White House science advisers call for ‘AI Bill of Rights’

The Biden administration is exploring a “bill of rights” to govern facial recognition and other potentially dangerous uses of artificial intelligence, but the problems with AI are far more important than figuring out how to regulate new technology.

The big picture: There is no good way to regulate the role of AI in forming a fair and equitable society without deciding what that society should look like, including how power should be balanced among individuals, businesses. and the government.

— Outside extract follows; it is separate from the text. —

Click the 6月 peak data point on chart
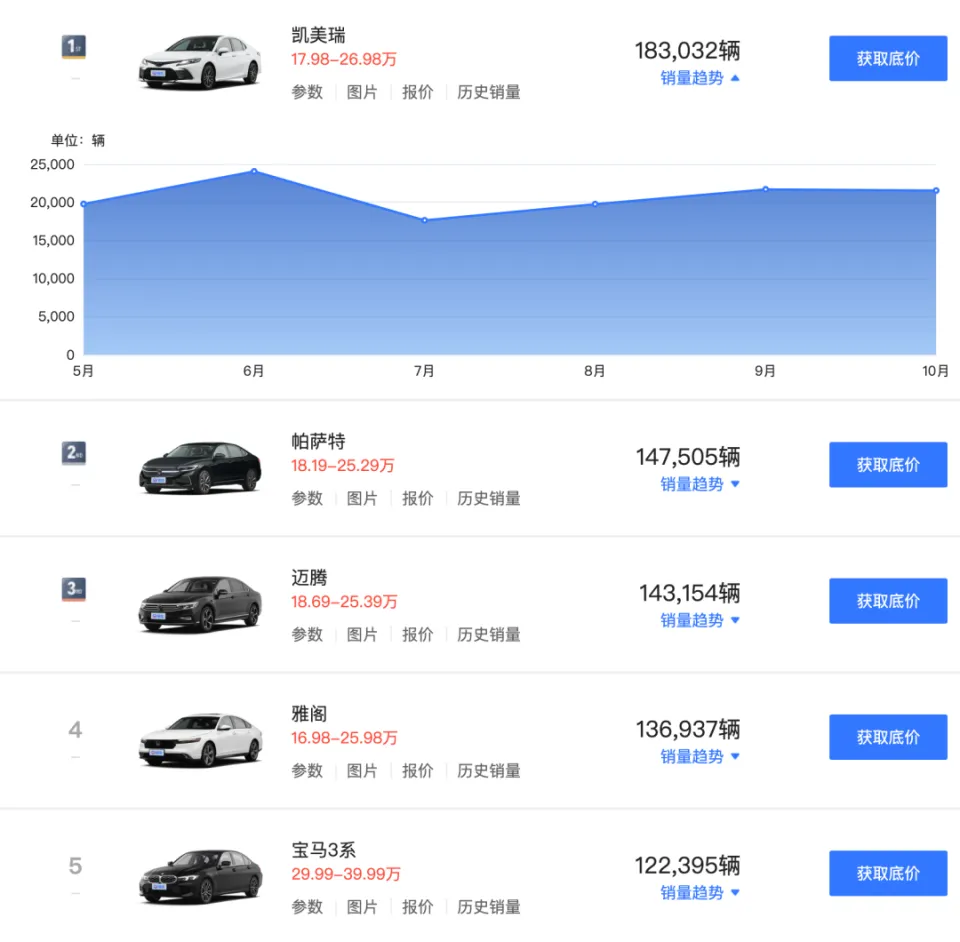 [254, 171]
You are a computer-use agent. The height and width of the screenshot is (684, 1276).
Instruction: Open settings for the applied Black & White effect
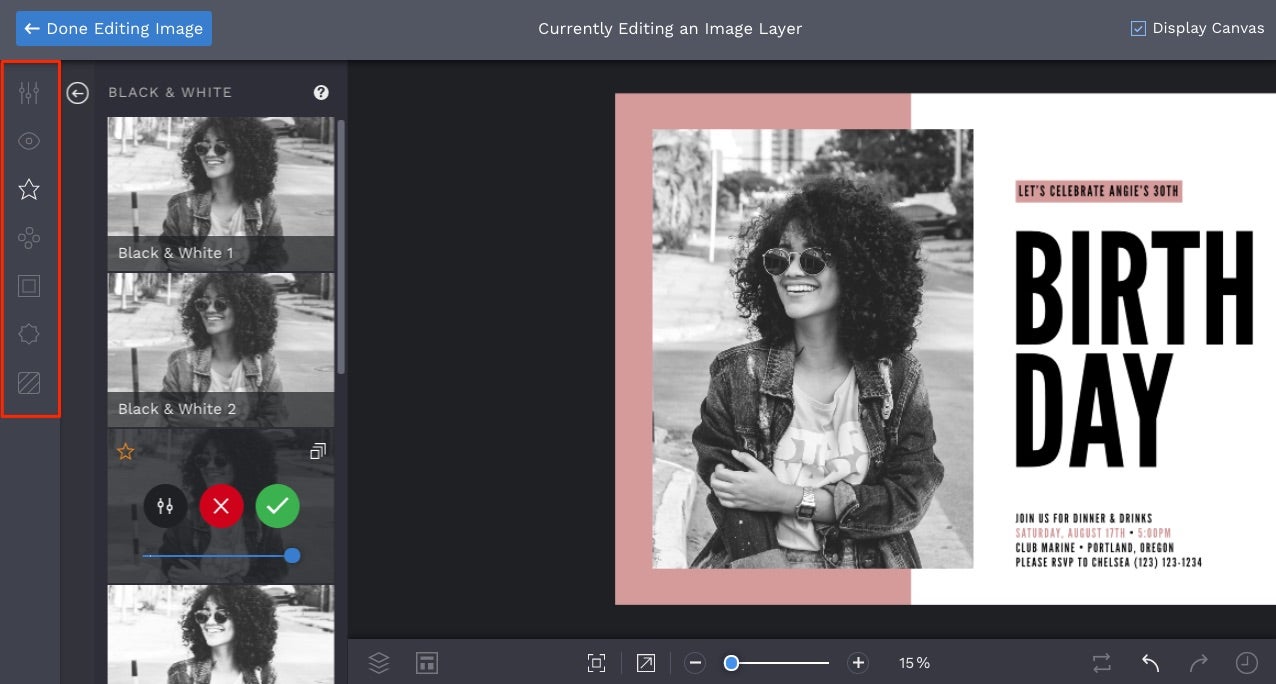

Driving the news: The White House Office of Science and Technology Policy yesterday launched a fact-finding mission that will ultimately result in a “‘bill of rights’ to guard against the powerful technologies we have created,” wrote the director of the White House. ‘OSTP Eric Lander and his deputy Alondra Nelson in an editorial published by Wired yesterday.

What they say : “It’s important to start conversations about what’s okay – and what’s not acceptable – about AI and our personal data now, before it’s too late,” says Sanjay Gupta, global head of product development and company at Mitek Systems, a leader in digital identity verification. .

  • “Companies will find nice ways to continue to innovate and integrate these technologies,” he said.

Biggest AI Boosters may fall victim to a kind of techno-solutionism – expecting technology to effectively solve structural and societal problems.

  • Yes, but: At the same time, however, focusing too narrowly on AI applications risks leading to reverse techno-solutionism – believing that the fastest way to solve social problems is to tweak the technologies that affect them, rather than the often intractable problems that underlie them.

Recall: The original Bill of Rights is nearly 230 years old, and we are still debating the meaning of almost every one of its 652 words.

  • While an AI Bill of Rights is our ultimate goal, we are still at the stage of haggling the Articles of Confederation.